From what I can tell, AsciiDoc input is sufficient markup to achieve anything one wishes to achieve insofar as typographic prettiness and readability.   It can do internal linking (such as on my assorted tables of content, or the Volumetrics page notes, et cetera).  I think it even accepts two spaces after periods . . . so there.

3A.  WYSIWYG, whether client-side or server-side

It's nice to be able to see a picture in the document and not have to imagine it.

4.  Mobile-friendly workflow

I don't want to have to sit in front of a real computer . . . or even a Mac . . . if I see a typo that needs fixing.   I should be able to fix it using an old iPaq running Windows Mobile 2003 (which is *still* more useful than an iPhone).   If that means an online editor or merely the capacity to fix the source file and then regenerate the page, I don't care so long as I can get it done.

5.  RSS

RSS is considered a dying technology, but only by people with no sex life.

Yeah, I said it.

Also desirable:

6.  Draft

I may have a long-term edit of a page to do . . . I don't necessarily want it sitting out there in the wild while I create or fix it.   Some options that allow Markdown stuff don't have draft capability so you basically have to simply try to hide the page somewhere.   That's kinda silly.

7.  Math support

I don't really want to get into LaTeX, but I do need some way to attractively present calculations.   The text-only stuff I do now is pretty ghetto-tastic.   But, I can live with it if needed.

8.  Free

I don't put a lot of money into this and I plan to keep it that way.   Hell, most of the reason I know what I know about technology and whatnot is because, being a cheapskate, I'd always keep looking for a free way to do things.
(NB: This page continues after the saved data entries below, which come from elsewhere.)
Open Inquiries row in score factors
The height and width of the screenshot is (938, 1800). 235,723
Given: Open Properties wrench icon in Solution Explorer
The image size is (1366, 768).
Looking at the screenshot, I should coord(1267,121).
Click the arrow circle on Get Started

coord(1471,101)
Searching further, I finally found Pico CMS, which seemed to be the closest thing I was going to find.  It didn't support AsciiDoc, but it satisfied most of the requirements.  I thought it was completely wonderful until I started trying to do this newfangled Twig theming that it requires.   Also, the developer who made it seems to hate it and doesn't act like he wants anything more to do with it.

There was a fork of it to Phile CMS, and there's also the seemingly-unnamed-as-such fork called Morfy (which is funny since the guy who made it is all persnickety about folks wanting to white-label his other CMS).   But, between the reliance on flimsy Markdown, as well as the issues of plugin incompatibility, make these iffy choices as well.   And, of course, there's the fact that Pico and its brethren aren't really server-side static site generators, but seem instead to be software that live-renders your Markdown, which isn't quite what I'm going for.

Put simply, it doesn't look like it has occurred to anyone to have a server-side static site generator, which is quite disappointing really.

So I kept looking, and allowed my search to expand to flat-file CMS software that would at least accept Markdown, and came across Monstra.   Monstra seems quite interesting, despite being made by the Morfy guy, but has like zero useful documentation and very little works out of the box other than the basic CMS itself.  It does a lot better in that regard than competitors GetSimple CMS or some others that can only create Error 500 messages, but it's still pretty annoying.  (I have come to like to think the Ukrainian who made it is pro-Putin, which would of course make it okay to dislike him.)

So really, the search goes on for now . . . but expect a change at some point soon.

2 comments:

  1. Ha! Turns out the Monstra / Morfy guy *is* pro-Putin! He describes the Kiev government as "fascist". Does he not know what that means?

    Anyway, Monstra's completely out of the picture . . . besides the fact that it sucks, I don't wanna have to pull a NASA and have to play nice with Putin's fools to get access to things.